Zita Zenda 04-28-2002 10:46 PM

Firstly hello... http://www.ablemuse.com/erato/ubbhtml/smile.gif

I have read and enjoyed all the posts... and I thank you...

From the suggested topic, and Kate Bennedict's challenge... the first thing that came to my mind was diaper changing...

I went on the see the other suggestions... toenails (I happened to have had mine polished, just today), mouse droppings and the rest... very funny

This is what came of my wording diaper changes...


From sleeping sound, straight to aloft
I face the dizzy dawn.
Atop a dresser padded soft,
I lay the sweetest spawn.

Dormant cries softened, by routine
I hush the crinkled brow.
With baby’s ass nicely clean,
I restore the sleep now.


Ironically found this link with a fingernail poem… crazy… http://www.conspire.org/ … under contents-poetry-melissa ahart-fingernail

I would also venture to say that anything can be put into a poem... but must it be?? this opens the debate of moral obligation versus freedom of artistic expression

lol... hello again

------------------
zz

Tiffany Krupa 04-29-2002 05:29 PM

The Dichotomy of Diet

Me with my refined
white sugar
You with your ground
flax seed

You will plant tulips
on my grave, won't you
dear?

diprinzio 05-11-2002 08:34 PM

Print the book---I'll send the money.
Hugh, your poetry is funny!

The Difficult Art

There is a hobby I have found
to be difficult surviving,
called: taking my eyes off the road
to read a book while driving.

This evil game, (and so it is)
is quite a sport to master,
for when the story's tension builds
I can't help driving faster

And when the author traffics in
collisions of description,
line by line safe braking distance
quickly turns to fiction.

My car becomes a reading chair
on roads as tales unfold,
"Of mice and men" is layman's fare,
"Ulysses" for the bold.

Cervantes is a laughing gas:
such mirth and charm and wit;
I'm unaware of streets I pass
or who I might have hit.

And when I'm lost amid the Psalms
and David's godly fervor
I pray you never cross the streets
that my car runneth over.

I confess it's bad behavior
and bordering on crime,
but often it is time well-spent
instead of wasting time.


Greg



[This message has been edited by diprinzio (edited May 11, 2002).]
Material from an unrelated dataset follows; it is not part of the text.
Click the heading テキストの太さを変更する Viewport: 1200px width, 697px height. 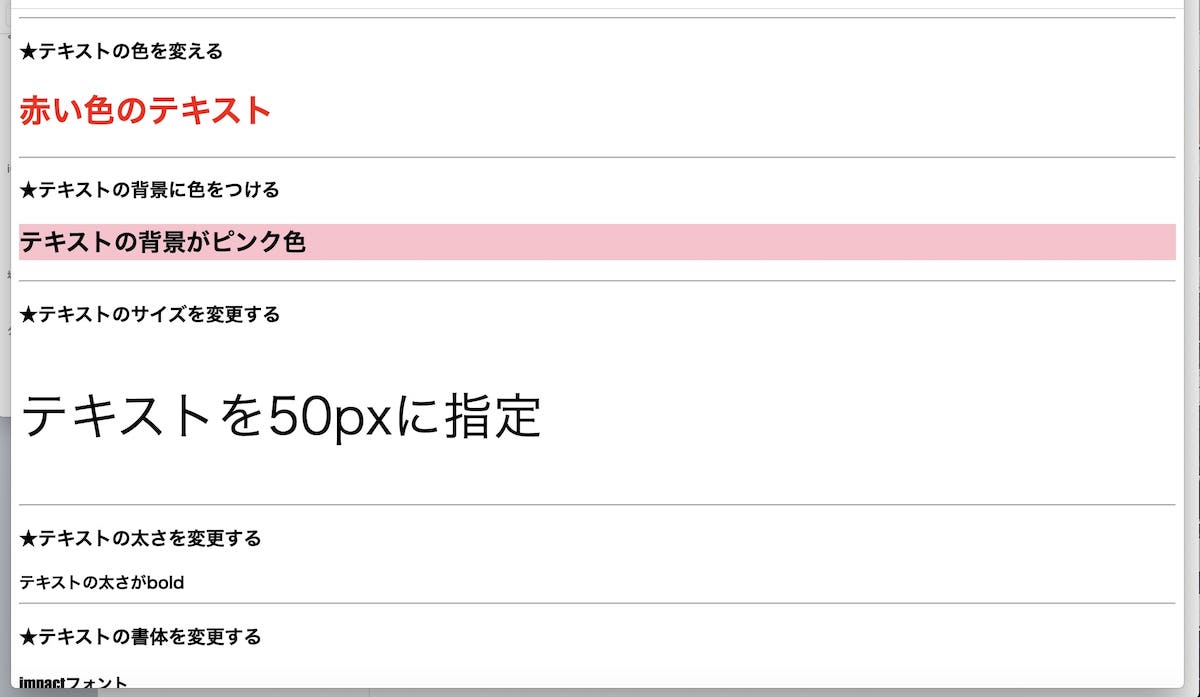click(x=150, y=538)

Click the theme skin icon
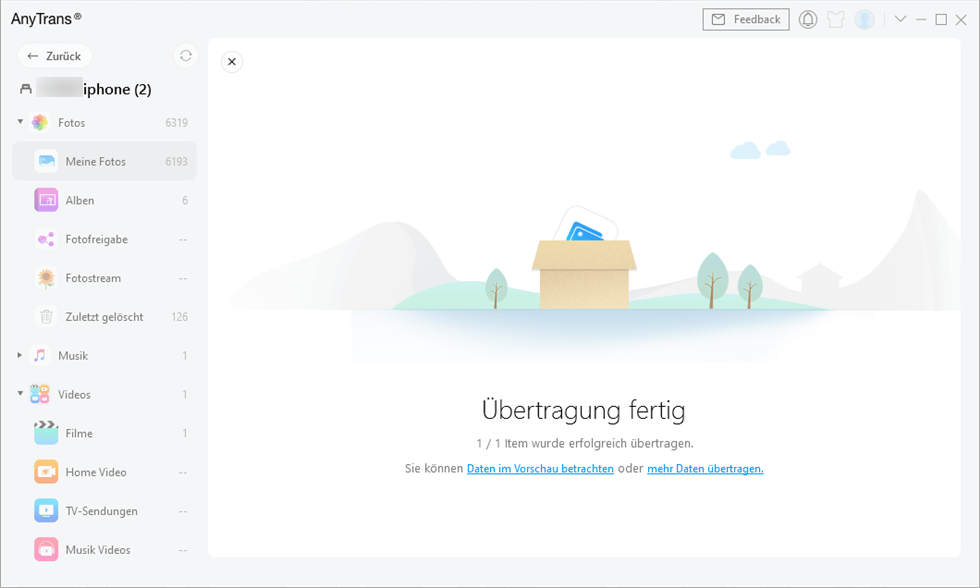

Hugh Clary 05-12-2002 09:59 AM


Who, me? Nah, I prefer more serious verse, much like Swinburne.

If love were what the whip is,
And I were like the chains,
Our lives would be erotic
With leather gear exotic,
For sweet a nipple clip is
And punishment with canes;
If love were what the whip is
And I were like the chains.


Robert Swagman 06-09-2002 05:38 PM

Older Streams

The bifurcation of a stream
that doesn't flow smoothly,
as once it did,
lacks the clarity of its youth,
and occasionally finds its route
impeded by stones,
sometimes occurs in nature.

As a result,
the sibling streams
miss the reservoir completely
And merely soak
the surrounding environs

Curtis Gale Weeks 06-09-2002 06:04 PM

Jerry,

This one's pretty good, deserves careful scrutiny, imo. Why's it posted here?

http://www.ablemuse.com/erato/ubbhtml/smile.gif
Curtis.

Robert Swagman 06-10-2002 05:14 PM

Curtis

I'm pleased you find some merit to 'Older Streams'. If you think the subject matter appropriate, even for a humorous piece, I'll copy it over to FV and see how it can be improved.

Jerry

Carl Sundell 06-19-2002 01:02 PM

I dare anyone to write a poem on the history of the universe from start to finish in less than twenty lines.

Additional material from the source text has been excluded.